The key to content marketing is to have an ongoing, consistent strategy. When there’s a solid understanding of what makes your audiences tick, producing and delivering engaging content can easily complement your audiences’ natural buying cycles.
Consider this. A prospect has the potential to interact with your earned media (public relations efforts), owned media (blog, newsletters, videos), shared media (social media), and paid media (display ads, advertorials, Google AdWords). This interaction needs to be positive, consistent and well thought-out.
You also need to think about how you want to position your brand.
- Who are your target audiences? Where do they look for information?
- How do you integrate information about your products and services into engaging content?
- What content format will have the most impact? When do you deliver this content?
- How will your sales team interact with and leverage the content to amplify your sales process?
- How will you measure the success of your content marketing efforts?
You get the point.
You need to be smart about the content you’re producing to add value to your prospect’s decision-making process. And, it’s important to understand that great content can also exist in a variety of forms — videos, infographics, slide decks, press releases, product demos, e-books, games, case studies.
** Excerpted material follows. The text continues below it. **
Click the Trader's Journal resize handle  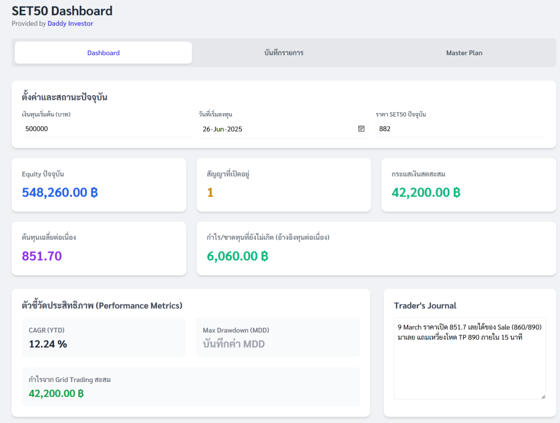coord(543,397)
There is no shortcut to great content. It takes work, dedication, creativity and expertise. The challenge is to select formats that will resonate with your audiences.
By delivering outstanding, crafted content when your audiences are looking for it, you’re better able to address their needs and wants in a positive way at the right time.
It’s about creating a relationship, not a transaction so align your content to their buying cycle, don’t push your sales cycle on them.
When Does Software Come into Play?
There are hundreds of software programs to choose from that can ensure you receive relevant information to make right, ongoing adjustments to your content strategy.
Once you have your strategy and objectives in-hand, you can determine what software needs can be applied to specific tasks or measurements of an ongoing content marketing program. But before you decide if you even need software, you need to set your content marketing goals.
Similar to my earlier CRM example, you shouldn’t start a program without first planning your strategy. A strategy of any kind with only a software program, and no sense of strategy, will produce mediocre results.
Like selecting a CRM, you need to take the time to understand the situation, determine your goals, and what tactics and tools you need to get there.
Content marketing software can deliver and organize content, optimize conversations and measure results, but cannot take the place of a good strategy, relevant and engaging content, and understanding audience segments.
When you’re looking at content marketing for your business, research and strategy will ultimately help you create a roadmap to results. Have a process to develop meaningful content, use that content to enhance your existing marketing efforts, and then evaluate software programs that can help you deliver content and measure success.